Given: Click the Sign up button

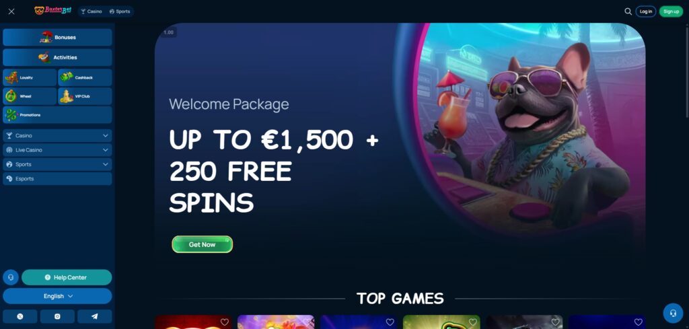Looking at the screenshot, I should 671,11.
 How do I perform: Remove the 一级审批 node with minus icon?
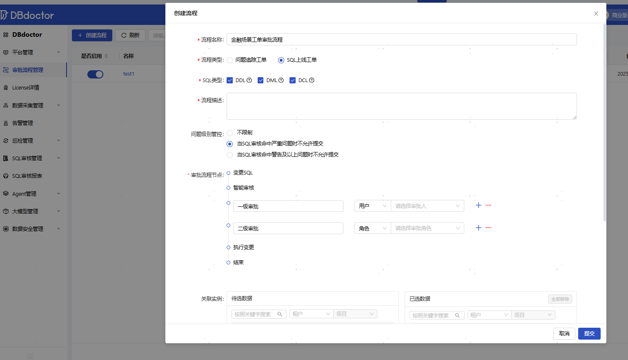click(x=488, y=206)
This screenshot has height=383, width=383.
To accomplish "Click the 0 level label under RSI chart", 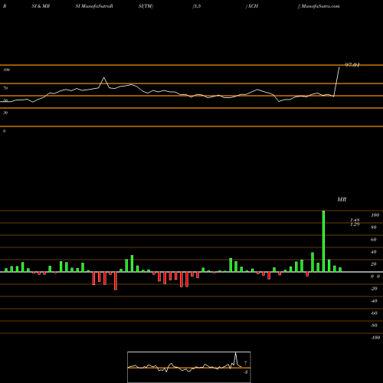I will (4, 131).
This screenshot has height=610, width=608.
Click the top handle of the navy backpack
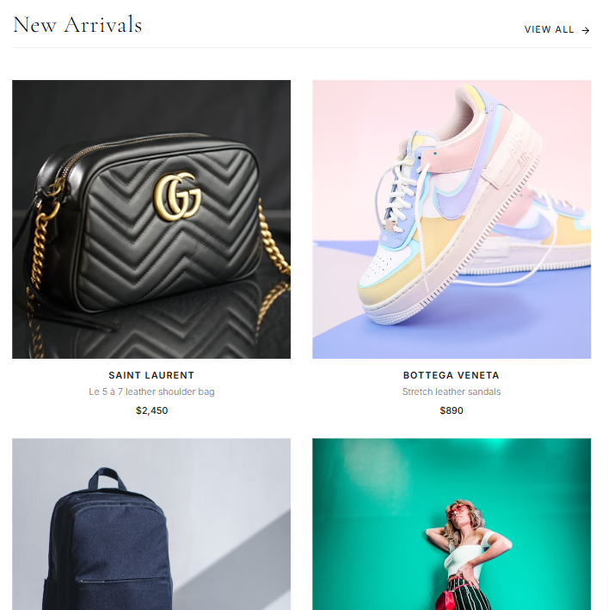(x=107, y=479)
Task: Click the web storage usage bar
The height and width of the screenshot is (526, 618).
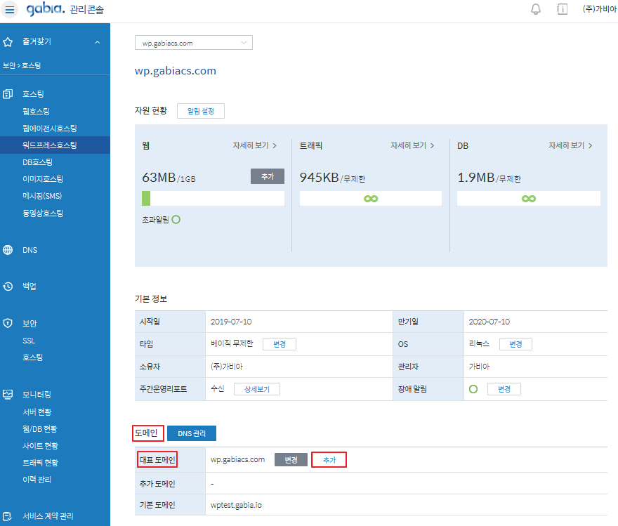Action: [x=213, y=199]
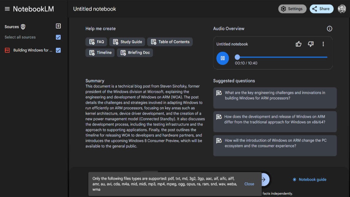
Task: Click the sources filter icon next to Sources
Action: click(23, 27)
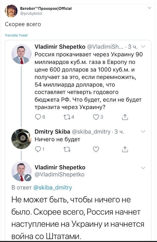Click Vladimir Shepetko's avatar on first tweet
157x242 pixels.
[x=21, y=54]
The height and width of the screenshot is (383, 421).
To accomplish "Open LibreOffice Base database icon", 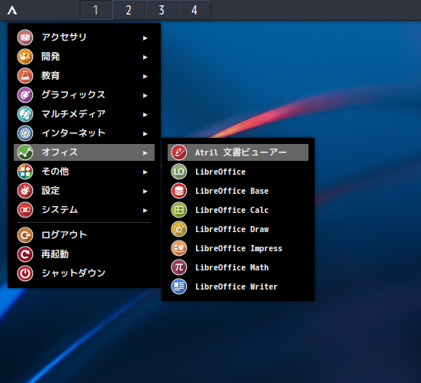I will [x=179, y=191].
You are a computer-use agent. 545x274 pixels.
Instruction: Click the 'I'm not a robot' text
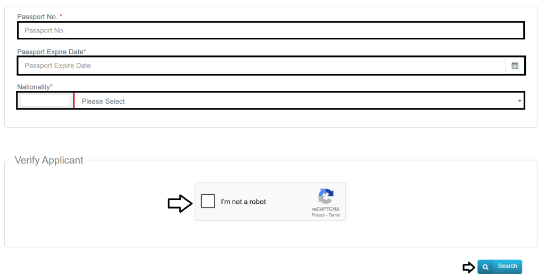tap(243, 202)
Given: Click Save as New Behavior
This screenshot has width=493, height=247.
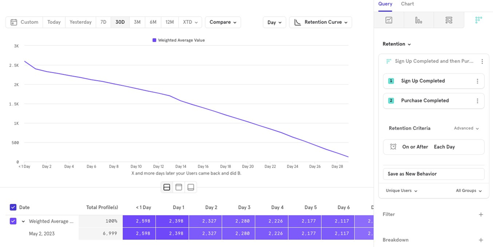Looking at the screenshot, I should click(x=433, y=174).
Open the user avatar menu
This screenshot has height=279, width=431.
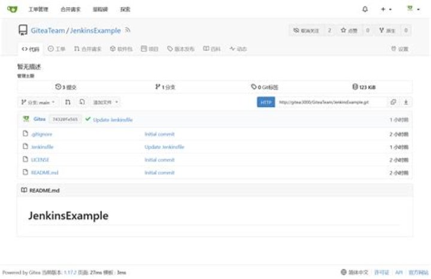click(x=413, y=9)
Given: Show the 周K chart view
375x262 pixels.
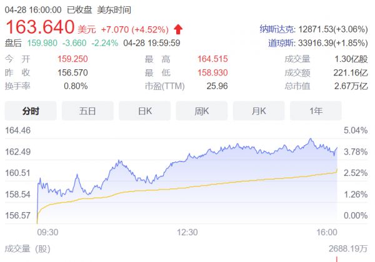Looking at the screenshot, I should point(201,111).
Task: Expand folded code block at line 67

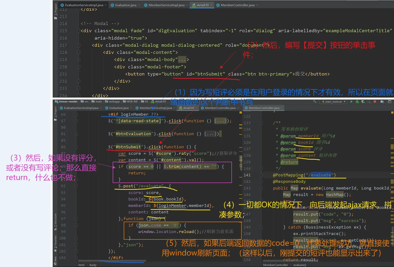Action: pyautogui.click(x=76, y=121)
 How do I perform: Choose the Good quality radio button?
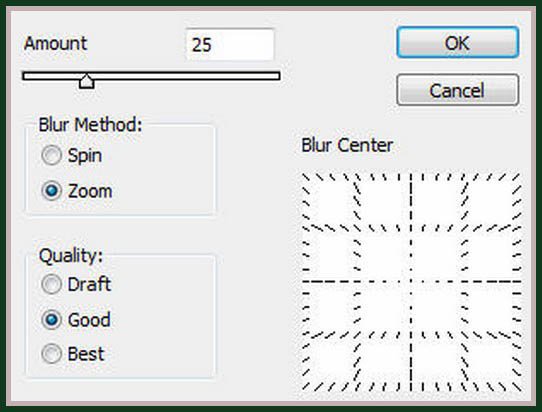coord(52,320)
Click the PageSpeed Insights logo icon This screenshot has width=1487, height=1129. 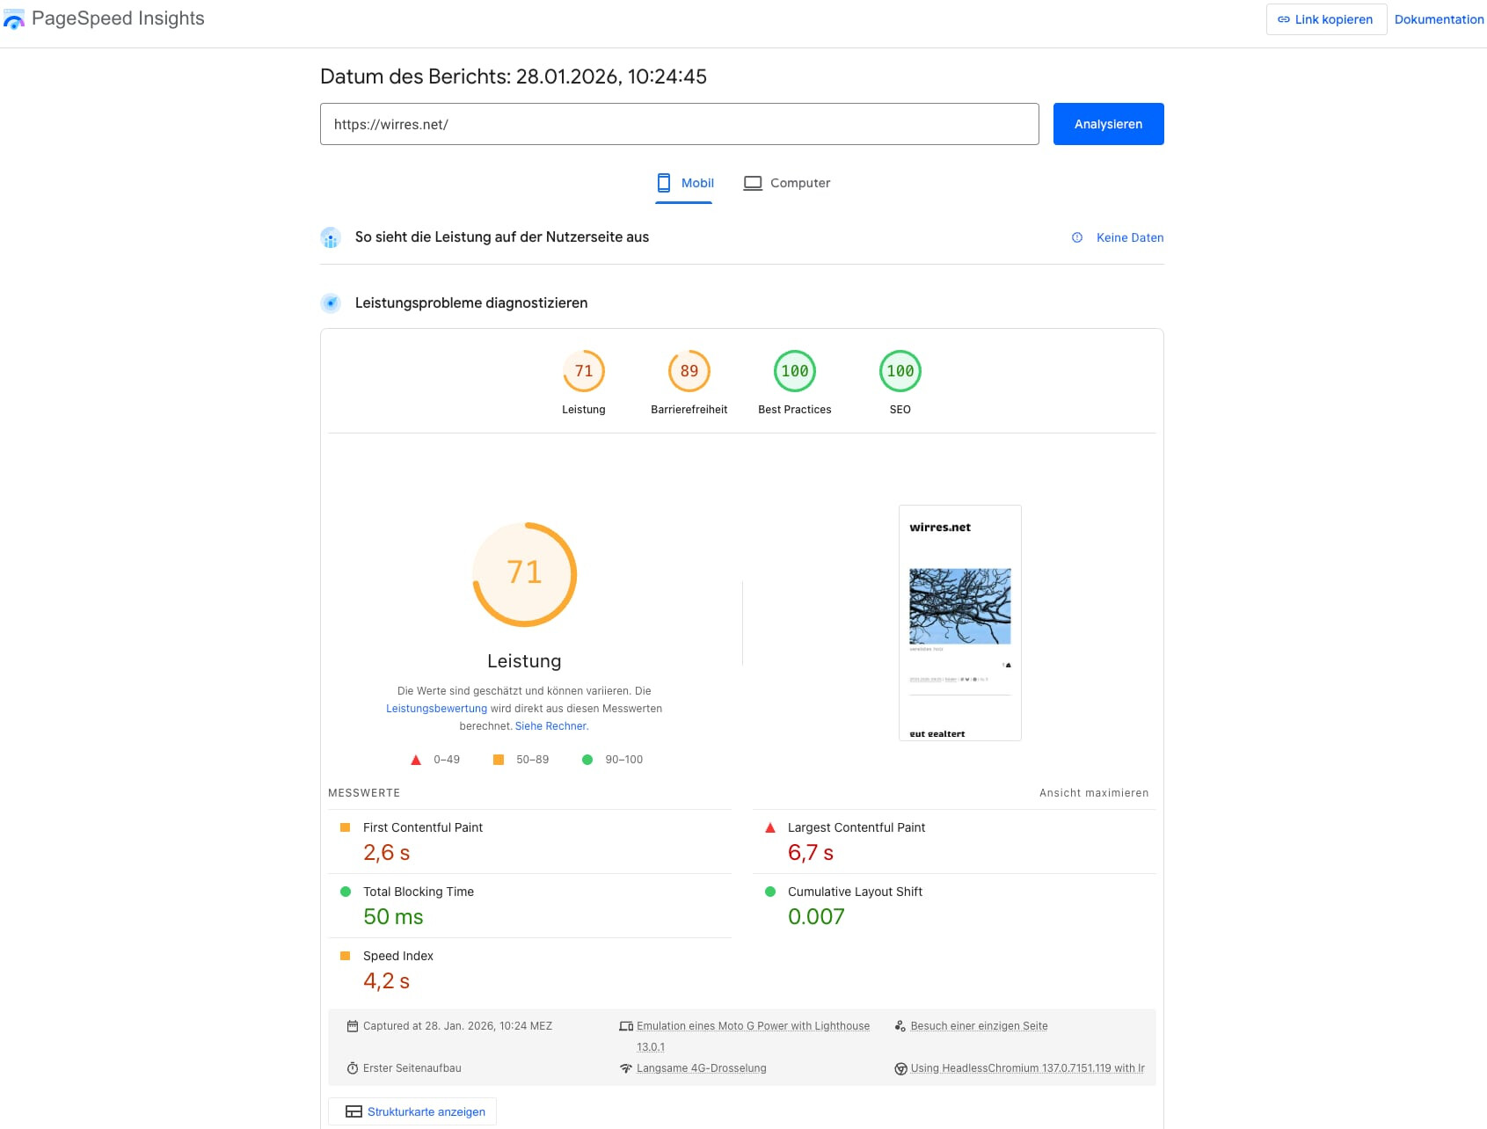pos(14,19)
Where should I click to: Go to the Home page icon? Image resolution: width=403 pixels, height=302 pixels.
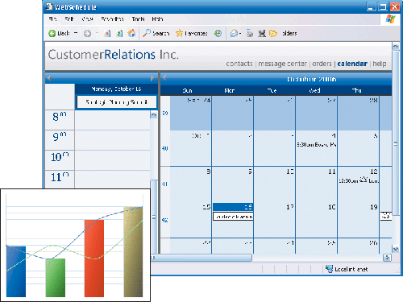131,33
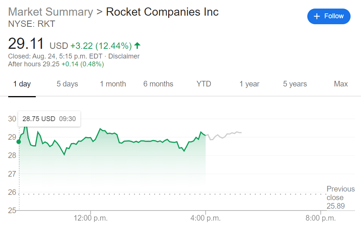Show the 6 months chart range
361x231 pixels.
(x=158, y=84)
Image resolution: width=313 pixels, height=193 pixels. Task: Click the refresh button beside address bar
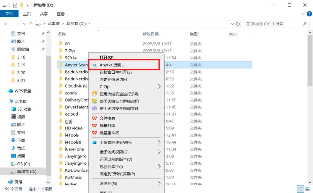pos(238,24)
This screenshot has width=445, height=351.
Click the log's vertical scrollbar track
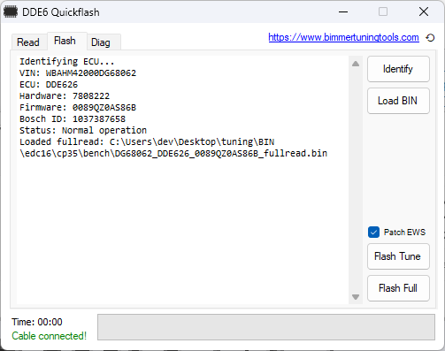click(x=356, y=179)
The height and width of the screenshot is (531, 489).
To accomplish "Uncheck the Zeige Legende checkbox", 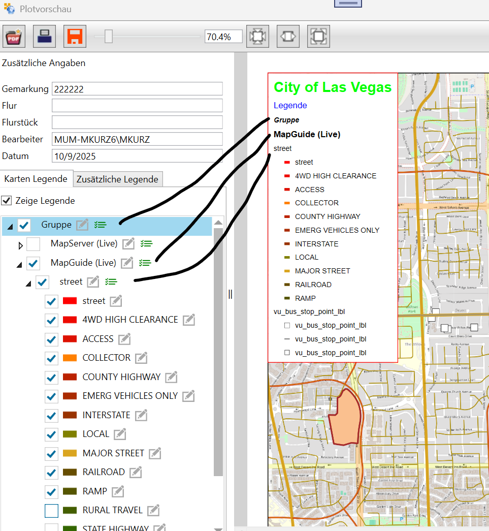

Problem requirements -
Transcribe exactly the lines from the one containing "Click the log's vertical scrollbar track" through the last line of the records above, and nothing else. Leave out the pictures.

Task solution -
Click the log's vertical scrollbar track
click(x=356, y=179)
The height and width of the screenshot is (531, 489).
To accomplish "Uncheck the Zeige Legende checkbox", 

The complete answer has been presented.